Within an ecosystem, denitrification and DNRA can occur simultaneously. Usually DNRA is about 15% of the total nitrate reduction rate, which includes both DNRA and denitrification. However, the relative importance of each process is influenced by environmental variables. For example, DNRA is found to be three to seven times higher in sediments under fish cages than nearby sediments due to the accumulation of organic carbon.

Conditions where dissimilatory nitrate reduction to ammonium is favoured over denitrification in marine coastal ecosystems include the following:
- High carbon loads and high sulfate reduction rates (e.g. areas of coastal or river runoff)
- Unvegetated subtidal sediment
- Marshes with high temperatures and sulfate reduction rates (producing high levels of sulfides), e.g. mangroves
- High organic matter deposition (e.g. aquacultures)
- Ecosystems where organic matter has a high C/N ratio
- High electron donor (organic carbon) to acceptor (nitrate) ratio
- High summer temperatures and low NO_{3}^{−} concentrations

High sulfide concentration can inhibit the processes of nitrification and denitrification. Meanwhile, it can also enhance dissimilatory nitrate reduction to ammonium since high sulfide concentration provides more electron donors.

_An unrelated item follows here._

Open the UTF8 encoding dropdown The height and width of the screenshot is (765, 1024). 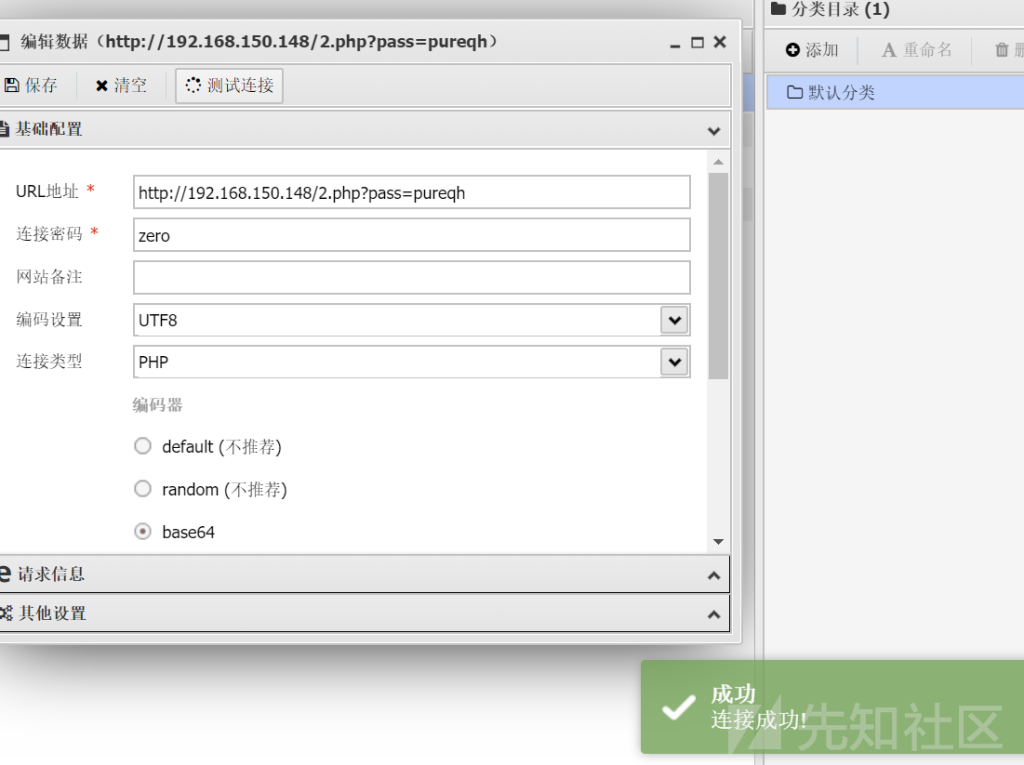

Ecosystems where DNRA is dominant have less nitrogen loss, resulting in higher levels of preserved nitrogen in the system. Within sediments, the total dissimilatory nitrate reduction to ammonium rate is higher in spring and summer compared to autumn. Prokaryotes are the major contributors for DNRA during summer, while eukaryotes and prokaryotes contribute similarly to DNRA during spring and autumn.

Potential benefits of using dissimilatory nitrate reduction to ammonium for individual organisms may include the following:
- Detoxification of accumulated nitrite: if an enzyme uses nitrate as an electron acceptor and produces nitrite, it can result in high levels of intracellular nitrite concentrations that can be toxic to the cell. DNRA does not store nitrite within the cell, reducing the level of toxicity.
- DNRA produces an electron sink that can be used for NADH re-oxidation into NAD^{+}: the need for having an electron sink is more apparent when the environment is nitrate-limited.

=== Changes to f-ratio calculation ===
The balance of dissimilatory nitrate reduction to ammonium and denitrification alters the accuracy of f-ratio calculations. The f-ratio is used to quantify the efficiency of the biological pump, which reflects sequestering of carbon from the atmosphere to the deep sea. The f-ratio is calculated using estimates of 'new production' (primary productivity stimulated by nutrients entering the photic zone from outside the photic zone, for example from the deep ocean) and 'regenerated production' (primary productivity stimulated by nutrients already in the photic zone, released by remineralisation). Calculations of the f-ratio use the nitrogen species stimulating primary productivity as a proxy for the type of production occurring; productivity stimulated by NH_{4}^{+} rather than NO_{3}^{−} is 'regenerated production'. DNRA also produces NH_{4}^{+} (in addition to remineralisation) but from organic matter which has been exported from the photic zone; this may be subsequently reintroduced by mixing or upwelling of deeper water back to the surface, thereby, stimulating primary productivity; thus, in areas where high amounts of DNRA is occurring, f-ratio calculations will not be accurate.